◆ **TRY IT**
Your task is to find every line of the data that holds the string "checkbox" and copy it.

◆ **RECORDS SHOWN**

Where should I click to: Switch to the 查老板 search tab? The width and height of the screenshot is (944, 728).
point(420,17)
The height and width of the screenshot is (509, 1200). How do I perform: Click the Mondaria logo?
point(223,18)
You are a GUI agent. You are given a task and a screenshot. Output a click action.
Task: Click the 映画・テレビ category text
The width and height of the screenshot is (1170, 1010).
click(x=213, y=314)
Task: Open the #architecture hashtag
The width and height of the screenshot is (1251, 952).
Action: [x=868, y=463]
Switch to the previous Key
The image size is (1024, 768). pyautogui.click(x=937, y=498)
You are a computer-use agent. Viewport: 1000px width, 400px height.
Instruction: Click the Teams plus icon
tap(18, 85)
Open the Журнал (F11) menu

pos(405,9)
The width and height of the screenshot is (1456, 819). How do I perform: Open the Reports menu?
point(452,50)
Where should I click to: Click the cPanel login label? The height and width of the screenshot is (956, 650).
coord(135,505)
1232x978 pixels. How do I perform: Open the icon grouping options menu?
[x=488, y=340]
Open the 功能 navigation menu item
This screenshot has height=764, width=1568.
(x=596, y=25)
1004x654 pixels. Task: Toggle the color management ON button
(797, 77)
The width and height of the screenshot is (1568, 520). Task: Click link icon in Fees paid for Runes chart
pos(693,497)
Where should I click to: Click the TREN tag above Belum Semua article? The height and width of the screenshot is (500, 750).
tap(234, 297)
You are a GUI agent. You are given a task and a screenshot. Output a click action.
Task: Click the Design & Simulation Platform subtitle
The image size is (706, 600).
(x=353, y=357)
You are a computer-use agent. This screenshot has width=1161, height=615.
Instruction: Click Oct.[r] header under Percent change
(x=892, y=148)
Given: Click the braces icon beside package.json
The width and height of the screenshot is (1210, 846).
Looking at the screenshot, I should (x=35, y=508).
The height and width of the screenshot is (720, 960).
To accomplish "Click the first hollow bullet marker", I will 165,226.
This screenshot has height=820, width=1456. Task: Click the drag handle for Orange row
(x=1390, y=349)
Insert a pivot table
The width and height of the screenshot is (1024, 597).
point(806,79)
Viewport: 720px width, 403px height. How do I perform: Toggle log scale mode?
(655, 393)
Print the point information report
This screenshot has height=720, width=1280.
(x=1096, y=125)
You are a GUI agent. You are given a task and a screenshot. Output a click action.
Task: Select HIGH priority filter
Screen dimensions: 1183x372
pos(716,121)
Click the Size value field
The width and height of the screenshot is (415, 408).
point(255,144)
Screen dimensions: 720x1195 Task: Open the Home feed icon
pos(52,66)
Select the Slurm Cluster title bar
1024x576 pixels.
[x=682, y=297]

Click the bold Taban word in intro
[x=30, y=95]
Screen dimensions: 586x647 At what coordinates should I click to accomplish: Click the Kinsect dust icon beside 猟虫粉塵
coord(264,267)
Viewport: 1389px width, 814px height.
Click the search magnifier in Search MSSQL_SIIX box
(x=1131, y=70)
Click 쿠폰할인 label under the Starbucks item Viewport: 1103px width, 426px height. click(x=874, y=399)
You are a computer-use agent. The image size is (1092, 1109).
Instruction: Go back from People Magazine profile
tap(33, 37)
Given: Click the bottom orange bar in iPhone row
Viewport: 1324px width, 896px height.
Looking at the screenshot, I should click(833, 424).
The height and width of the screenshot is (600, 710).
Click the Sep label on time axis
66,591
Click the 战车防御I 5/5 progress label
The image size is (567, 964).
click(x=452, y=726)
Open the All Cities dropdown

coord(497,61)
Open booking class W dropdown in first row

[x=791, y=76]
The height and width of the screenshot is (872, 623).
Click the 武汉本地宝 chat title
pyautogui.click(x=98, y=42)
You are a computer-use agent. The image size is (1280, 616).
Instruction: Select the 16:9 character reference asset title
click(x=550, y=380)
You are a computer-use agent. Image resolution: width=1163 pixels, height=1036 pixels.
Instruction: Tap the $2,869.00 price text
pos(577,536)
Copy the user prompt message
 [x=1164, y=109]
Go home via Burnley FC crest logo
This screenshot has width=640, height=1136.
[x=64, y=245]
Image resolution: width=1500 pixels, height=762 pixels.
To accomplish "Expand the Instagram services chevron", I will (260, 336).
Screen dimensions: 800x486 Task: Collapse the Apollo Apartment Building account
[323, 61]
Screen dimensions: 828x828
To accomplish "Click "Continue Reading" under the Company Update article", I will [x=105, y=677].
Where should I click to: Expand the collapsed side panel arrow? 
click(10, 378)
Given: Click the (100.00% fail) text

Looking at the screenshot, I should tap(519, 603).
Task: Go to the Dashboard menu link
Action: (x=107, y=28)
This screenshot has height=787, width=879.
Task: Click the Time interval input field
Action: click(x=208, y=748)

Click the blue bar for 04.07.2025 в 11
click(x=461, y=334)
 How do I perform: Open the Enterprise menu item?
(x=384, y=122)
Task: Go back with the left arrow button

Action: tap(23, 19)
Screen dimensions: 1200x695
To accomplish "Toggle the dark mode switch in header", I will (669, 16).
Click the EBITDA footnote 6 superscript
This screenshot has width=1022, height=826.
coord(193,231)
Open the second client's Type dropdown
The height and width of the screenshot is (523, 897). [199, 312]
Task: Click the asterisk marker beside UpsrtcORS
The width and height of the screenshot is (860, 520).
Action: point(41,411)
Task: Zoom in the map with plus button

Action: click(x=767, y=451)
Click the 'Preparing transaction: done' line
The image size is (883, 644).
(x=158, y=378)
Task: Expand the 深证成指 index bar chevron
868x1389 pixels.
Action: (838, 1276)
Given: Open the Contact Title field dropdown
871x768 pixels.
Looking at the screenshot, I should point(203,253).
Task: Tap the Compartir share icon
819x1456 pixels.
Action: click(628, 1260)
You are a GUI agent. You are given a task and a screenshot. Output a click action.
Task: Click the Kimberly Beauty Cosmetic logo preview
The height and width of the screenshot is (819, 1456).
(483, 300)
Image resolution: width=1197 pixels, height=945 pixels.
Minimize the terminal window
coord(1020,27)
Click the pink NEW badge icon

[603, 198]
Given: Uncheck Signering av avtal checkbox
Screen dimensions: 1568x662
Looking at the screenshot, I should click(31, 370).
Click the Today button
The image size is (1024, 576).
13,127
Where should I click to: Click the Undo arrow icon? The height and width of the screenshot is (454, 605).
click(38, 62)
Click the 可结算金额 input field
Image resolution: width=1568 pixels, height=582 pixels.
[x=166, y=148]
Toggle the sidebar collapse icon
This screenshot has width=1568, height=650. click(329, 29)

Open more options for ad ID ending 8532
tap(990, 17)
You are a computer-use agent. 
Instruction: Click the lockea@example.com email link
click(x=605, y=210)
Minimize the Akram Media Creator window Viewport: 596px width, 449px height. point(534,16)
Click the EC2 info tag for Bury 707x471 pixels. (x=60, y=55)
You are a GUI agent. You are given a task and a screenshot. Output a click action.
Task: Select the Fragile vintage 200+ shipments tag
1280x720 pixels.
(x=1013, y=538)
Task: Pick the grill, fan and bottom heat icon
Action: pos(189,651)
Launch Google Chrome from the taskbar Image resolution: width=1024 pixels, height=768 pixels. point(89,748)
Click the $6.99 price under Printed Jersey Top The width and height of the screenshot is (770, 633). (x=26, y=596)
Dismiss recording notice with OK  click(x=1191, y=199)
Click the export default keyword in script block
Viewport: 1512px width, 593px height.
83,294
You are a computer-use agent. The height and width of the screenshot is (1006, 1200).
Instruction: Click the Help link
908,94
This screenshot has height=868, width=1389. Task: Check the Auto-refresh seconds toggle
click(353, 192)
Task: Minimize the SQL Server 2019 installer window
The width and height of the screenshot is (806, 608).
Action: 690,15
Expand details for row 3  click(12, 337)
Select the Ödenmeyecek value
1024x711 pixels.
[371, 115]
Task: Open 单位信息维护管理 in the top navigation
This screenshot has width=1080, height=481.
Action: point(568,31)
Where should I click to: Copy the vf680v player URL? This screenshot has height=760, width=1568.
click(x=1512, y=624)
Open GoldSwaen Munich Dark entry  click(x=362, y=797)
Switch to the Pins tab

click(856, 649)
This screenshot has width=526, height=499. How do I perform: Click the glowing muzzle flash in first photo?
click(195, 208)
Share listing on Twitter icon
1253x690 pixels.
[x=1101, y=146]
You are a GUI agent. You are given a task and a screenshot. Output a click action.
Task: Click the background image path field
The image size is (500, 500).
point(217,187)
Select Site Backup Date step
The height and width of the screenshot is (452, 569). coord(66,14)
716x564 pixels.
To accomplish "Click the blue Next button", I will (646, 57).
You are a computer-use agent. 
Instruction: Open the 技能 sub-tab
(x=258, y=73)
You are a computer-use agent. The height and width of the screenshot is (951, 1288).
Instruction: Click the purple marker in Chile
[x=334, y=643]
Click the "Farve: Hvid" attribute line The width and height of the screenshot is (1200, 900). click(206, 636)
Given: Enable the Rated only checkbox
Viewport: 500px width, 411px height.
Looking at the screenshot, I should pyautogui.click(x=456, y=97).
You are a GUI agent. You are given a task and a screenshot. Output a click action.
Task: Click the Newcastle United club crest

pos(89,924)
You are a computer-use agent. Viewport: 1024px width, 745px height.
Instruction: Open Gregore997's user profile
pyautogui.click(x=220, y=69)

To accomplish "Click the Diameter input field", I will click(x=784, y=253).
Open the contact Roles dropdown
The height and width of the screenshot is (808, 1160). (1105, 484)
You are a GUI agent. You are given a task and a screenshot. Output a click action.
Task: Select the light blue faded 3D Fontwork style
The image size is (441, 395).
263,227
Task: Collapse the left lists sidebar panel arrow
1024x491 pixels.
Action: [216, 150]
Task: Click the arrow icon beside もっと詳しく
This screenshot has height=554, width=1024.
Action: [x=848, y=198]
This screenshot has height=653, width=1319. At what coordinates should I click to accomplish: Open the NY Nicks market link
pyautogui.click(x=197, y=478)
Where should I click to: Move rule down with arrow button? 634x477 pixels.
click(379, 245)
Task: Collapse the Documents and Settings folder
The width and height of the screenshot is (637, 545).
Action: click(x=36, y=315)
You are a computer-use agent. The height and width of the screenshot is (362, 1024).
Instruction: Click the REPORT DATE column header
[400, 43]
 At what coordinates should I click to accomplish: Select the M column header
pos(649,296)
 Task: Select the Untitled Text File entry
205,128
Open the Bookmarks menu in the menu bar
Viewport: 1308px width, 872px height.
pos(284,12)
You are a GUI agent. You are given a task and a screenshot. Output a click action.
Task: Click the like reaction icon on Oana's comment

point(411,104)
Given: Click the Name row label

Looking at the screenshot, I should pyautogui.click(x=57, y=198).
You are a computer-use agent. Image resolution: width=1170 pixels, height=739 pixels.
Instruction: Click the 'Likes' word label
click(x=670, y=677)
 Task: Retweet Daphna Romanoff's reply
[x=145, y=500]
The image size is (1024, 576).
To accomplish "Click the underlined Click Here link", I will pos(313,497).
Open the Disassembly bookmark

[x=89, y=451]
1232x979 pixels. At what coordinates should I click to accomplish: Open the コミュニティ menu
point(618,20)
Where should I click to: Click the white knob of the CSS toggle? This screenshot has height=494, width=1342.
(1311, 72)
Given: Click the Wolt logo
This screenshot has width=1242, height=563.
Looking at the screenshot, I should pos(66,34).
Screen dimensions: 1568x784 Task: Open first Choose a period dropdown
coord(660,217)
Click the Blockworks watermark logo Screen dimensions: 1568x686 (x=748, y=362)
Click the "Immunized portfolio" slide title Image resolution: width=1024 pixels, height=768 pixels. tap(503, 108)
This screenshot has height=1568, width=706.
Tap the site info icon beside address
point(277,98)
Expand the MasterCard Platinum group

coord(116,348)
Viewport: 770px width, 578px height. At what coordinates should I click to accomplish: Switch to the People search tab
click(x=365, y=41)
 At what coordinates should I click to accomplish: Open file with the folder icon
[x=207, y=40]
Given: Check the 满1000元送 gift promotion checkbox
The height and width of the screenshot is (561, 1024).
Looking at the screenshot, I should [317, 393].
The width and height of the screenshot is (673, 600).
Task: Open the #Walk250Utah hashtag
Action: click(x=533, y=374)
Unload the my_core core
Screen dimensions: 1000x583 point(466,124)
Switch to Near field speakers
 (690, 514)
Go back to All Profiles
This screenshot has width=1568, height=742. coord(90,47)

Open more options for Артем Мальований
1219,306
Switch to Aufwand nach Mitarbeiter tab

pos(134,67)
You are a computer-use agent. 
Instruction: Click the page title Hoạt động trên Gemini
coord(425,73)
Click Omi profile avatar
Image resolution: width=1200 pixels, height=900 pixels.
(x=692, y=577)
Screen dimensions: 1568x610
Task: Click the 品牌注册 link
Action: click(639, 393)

◆ **TASK ANSWER**
Given: Uncheck Signering av avtal checkbox
Given: Enable the Rated only checkbox
Given: Check the 满1000元送 gift promotion checkbox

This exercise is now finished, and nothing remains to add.